*Information provided*
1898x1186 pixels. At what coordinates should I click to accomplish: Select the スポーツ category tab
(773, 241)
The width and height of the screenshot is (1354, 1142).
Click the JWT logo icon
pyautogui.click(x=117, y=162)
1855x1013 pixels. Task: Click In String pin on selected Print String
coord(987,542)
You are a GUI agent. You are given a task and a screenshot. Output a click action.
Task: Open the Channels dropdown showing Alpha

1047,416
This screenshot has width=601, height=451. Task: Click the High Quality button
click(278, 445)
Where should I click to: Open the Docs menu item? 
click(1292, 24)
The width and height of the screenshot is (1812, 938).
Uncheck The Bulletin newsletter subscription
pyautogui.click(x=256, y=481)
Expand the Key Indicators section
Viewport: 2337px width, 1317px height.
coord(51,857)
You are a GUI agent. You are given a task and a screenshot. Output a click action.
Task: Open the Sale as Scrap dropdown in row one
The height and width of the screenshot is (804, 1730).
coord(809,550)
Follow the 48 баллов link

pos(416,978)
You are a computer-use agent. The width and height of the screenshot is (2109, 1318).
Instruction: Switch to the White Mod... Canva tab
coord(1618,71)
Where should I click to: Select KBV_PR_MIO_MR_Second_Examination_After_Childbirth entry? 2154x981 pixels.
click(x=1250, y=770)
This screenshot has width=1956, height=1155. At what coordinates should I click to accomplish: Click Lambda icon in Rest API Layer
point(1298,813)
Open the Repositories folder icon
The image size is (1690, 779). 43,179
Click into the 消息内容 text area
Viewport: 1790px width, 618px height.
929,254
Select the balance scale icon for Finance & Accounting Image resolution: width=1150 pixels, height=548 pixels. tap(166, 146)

*How to complete this task*
Transcribe the full listing exactly, omitting nothing.

*Solution to this exercise*
1898x1186 pixels. At what coordinates should I click to accomplish: Select the スポーツ category tab
(773, 241)
The width and height of the screenshot is (1354, 1142).
Click the JWT logo icon
pyautogui.click(x=117, y=162)
1855x1013 pixels. Task: Click In String pin on selected Print String
coord(987,542)
You are a GUI agent. You are given a task and a screenshot. Output a click action.
Task: Open the Channels dropdown showing Alpha

1047,416
This screenshot has width=601, height=451. Task: Click the High Quality button
click(278, 445)
Where should I click to: Open the Docs menu item? 
click(1292, 24)
The width and height of the screenshot is (1812, 938).
Uncheck The Bulletin newsletter subscription
pyautogui.click(x=256, y=481)
Expand the Key Indicators section
Viewport: 2337px width, 1317px height.
coord(51,857)
You are a GUI agent. You are given a task and a screenshot. Output a click action.
Task: Open the Sale as Scrap dropdown in row one
The height and width of the screenshot is (804, 1730).
coord(809,550)
Follow the 48 баллов link

pos(416,978)
You are a computer-use agent. The width and height of the screenshot is (2109, 1318).
Instruction: Switch to the White Mod... Canva tab
coord(1618,71)
Where should I click to: Select KBV_PR_MIO_MR_Second_Examination_After_Childbirth entry? 2154x981 pixels.
click(x=1250, y=770)
This screenshot has width=1956, height=1155. At what coordinates should I click to accomplish: Click Lambda icon in Rest API Layer
point(1298,813)
Open the Repositories folder icon
The image size is (1690, 779). 43,179
Click into the 消息内容 text area
Viewport: 1790px width, 618px height.
929,254
Select the balance scale icon for Finance & Accounting Image resolution: width=1150 pixels, height=548 pixels. tap(166, 146)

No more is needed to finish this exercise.